In everyday life, interactions with the surrounding environment causes the particles to lose their quantum properties (superposition) and behave classically, which is why macroscopic objects do not display the properties of superposition or wave interference. This connects to superposition, because the wavelike properties of particles can only be applied in the specific scenario; that is, a particle being unobserved in a single fixed moment that cannot be exactly observed or replicated in any alternative circumstance. This is precisely because superposition describes a fleeting moment, in which the property of the quantum particle is undefined, before we are able to observe its true state. Subsequent to observation, that particle no longer exists in a state of combination (superposition), and is forced to assimilate to only one of its possible values.

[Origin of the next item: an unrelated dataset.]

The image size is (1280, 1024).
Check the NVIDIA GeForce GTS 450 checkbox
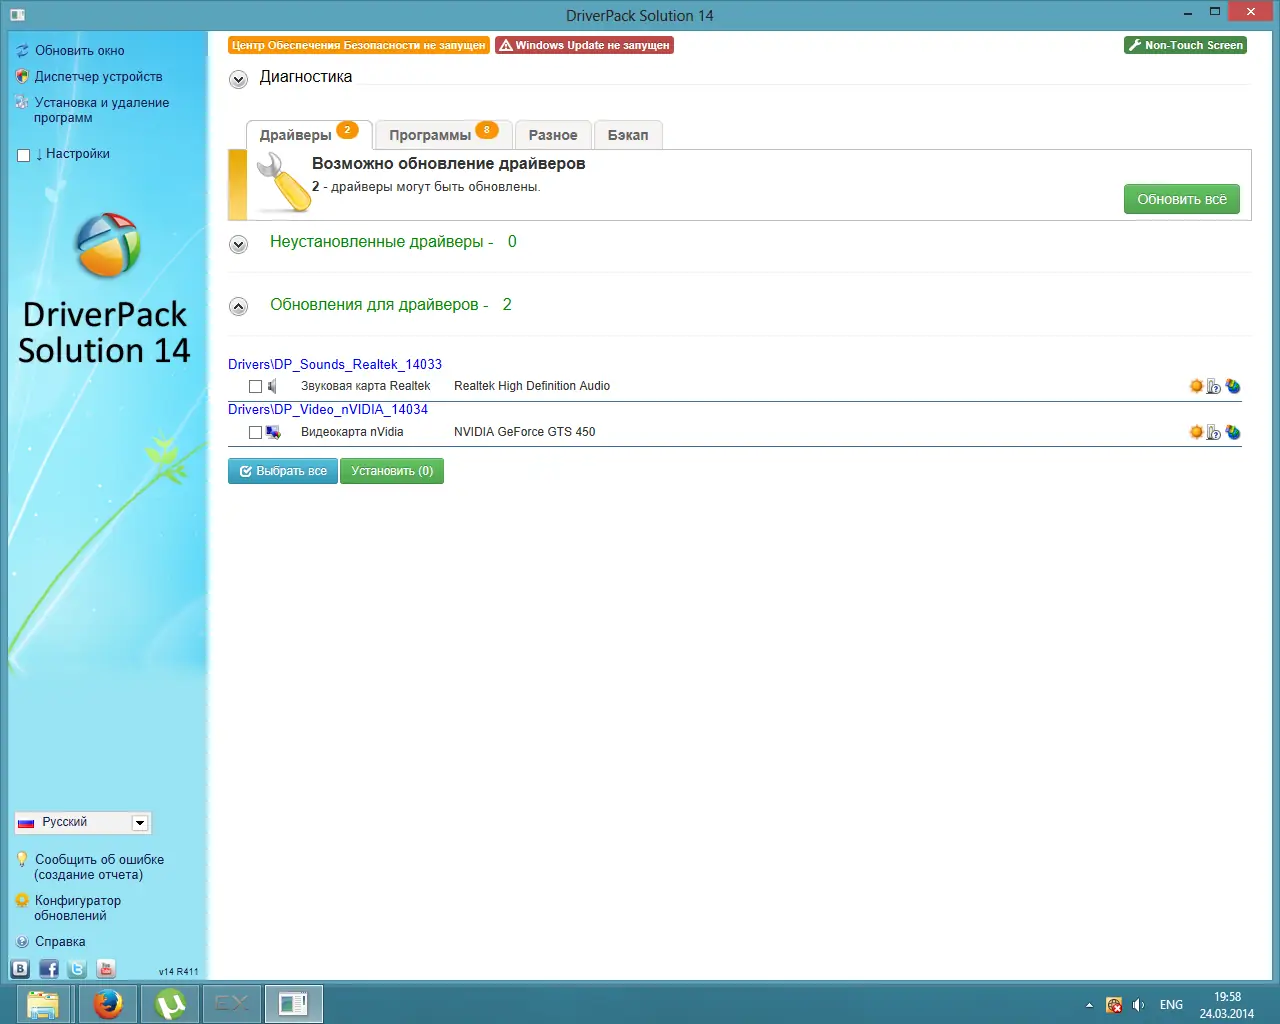(255, 431)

This wave-like nature is the most clearly revealed in real-life experiments such as the two slits experiment. Originally performed by Thomas Young, it was designed to demonstrate light as a vibration, or wave. This was done by firing photons one by one through two narrow slits, changing the total distance travelled (path-length) and creating an interference pattern, or essentially an arrangement of dark and illuminated bands – classical particles would be expected to create two light stripes corresponding to the location of the slits.

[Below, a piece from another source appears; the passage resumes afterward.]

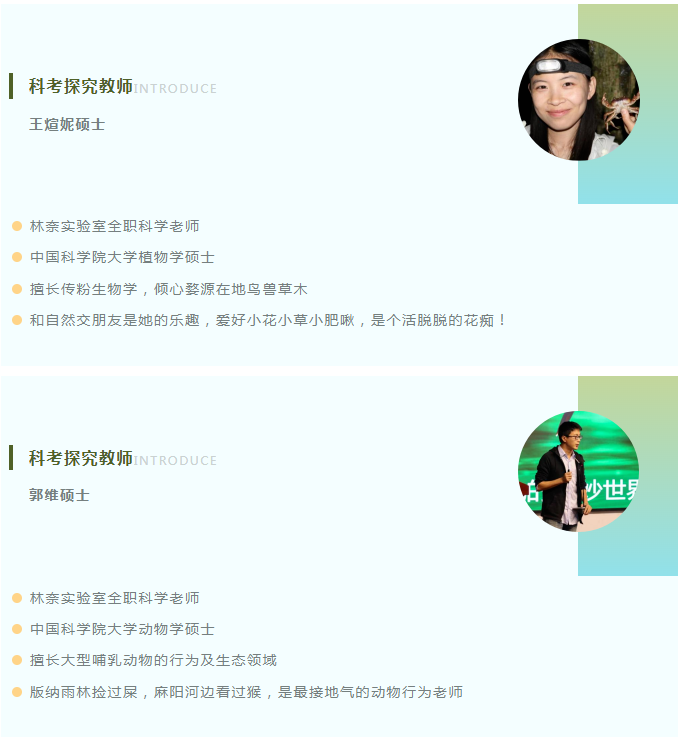Select the name 王煊妮硕士

67,125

However, when the particles are measured on which slit it goes through, the interference pattern no longer exists and the electron behaves as a classical particle. This means that the superpositions of the paths are destroyed and the electrons go through one slit or another.
To bring another layer of complexity to Schroginger’s alive / dead / undead cat analogy, we have imposed an hypothetical question: If Schrodinger's cat is true, what would happen? His analogy served to illustrate the absurdity of the Copenhagen interpretation of superposition: until an observer opens the box to reveal the cat’s fate, it is both alive and dead. His theory is quite unique in itself, that is to say, perhaps the statement on whether it is strictly ‘true’ or ‘untrue’ relies solely on the observer!

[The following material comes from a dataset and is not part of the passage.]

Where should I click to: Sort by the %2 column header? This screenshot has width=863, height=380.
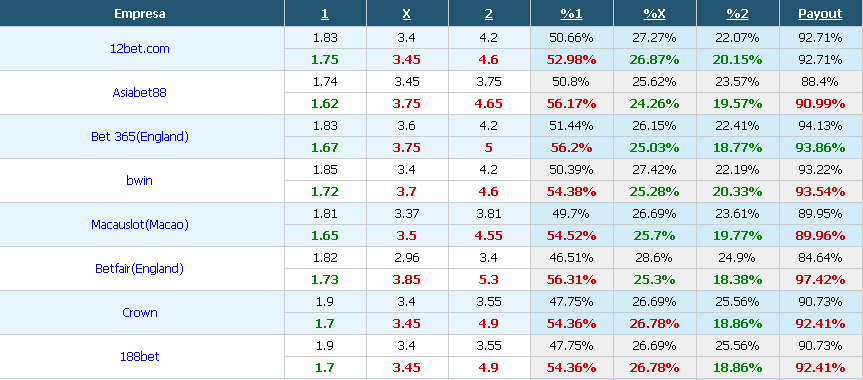tap(738, 14)
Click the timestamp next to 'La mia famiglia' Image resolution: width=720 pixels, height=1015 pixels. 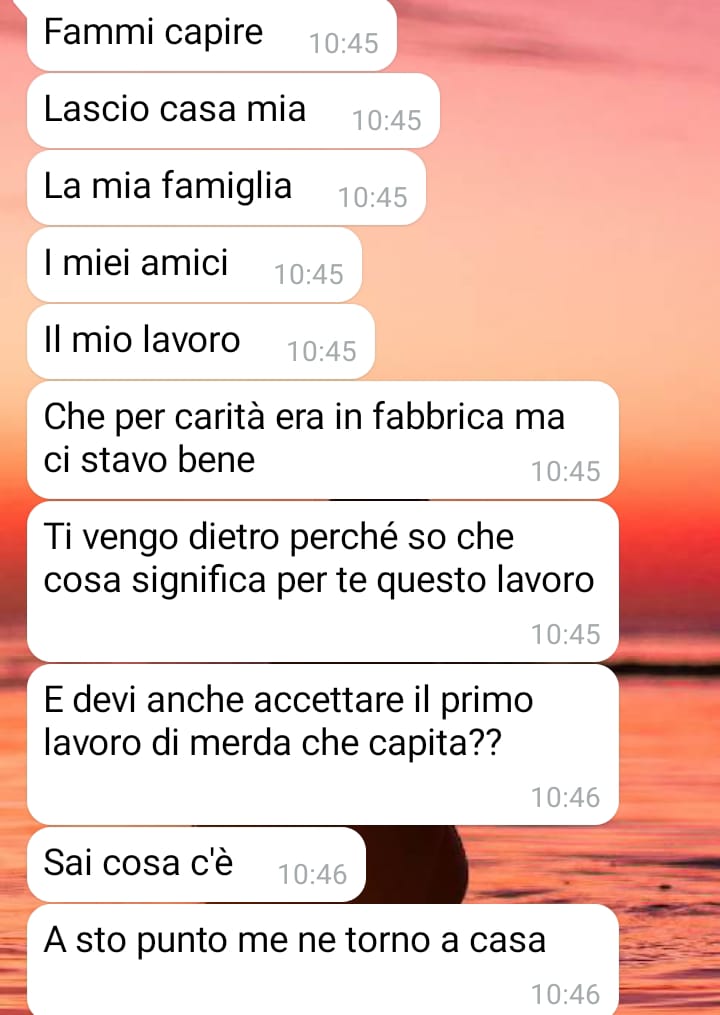pyautogui.click(x=373, y=197)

Nonetheless, If the cat really could be both dead and alive at the same time, our world would definitely feel chaotic and surreal, with macroscopic objects existing in multiple states at once, and the act of observing –rather than actual existence– would define the nature of our reality, sort of like in the Lewis Carroll’s story ‘Alice In Wonderland’, when the Cheshire cat’s grin lingers even after its body vanishes. For example: you are an amateur chef sous-viding a chicken breast. As you gaze at the pale, fleshy mass of bird pectoralis, you are aware that the entangled quantum particles that compose the breast are superposed between being just cooked enough to stay inedible and being just cooked enough to serve. As soon as you slice the chicken, the wave-like properties of the particles decompose, revealing a raw / cooked chicken.
Now all of this information is endlessly curious and fascinating, and it is so easy to fall down the rabbit hole of quantum thought. Yet as rational human beings, we might pause and wonder, why should we know all of this? Well, unless you are a quantum physicist, superposition as we know it from March 18, 2026, is virtually irrelevant to most people’s lives. Still, it can offer us a humbling reminder of how little we truly know about this world; these quantum movements took rigorous research to discover, and the world has so many more wondrous mechanisms that govern our lives in the tiniest and largest ways. Always be open-minded: who knows? Tomorrow we may discover that even our secret thoughts have hidden frequencies that penetrate through ours and our peers’ flesh to create a harmonious chorus of quantum music!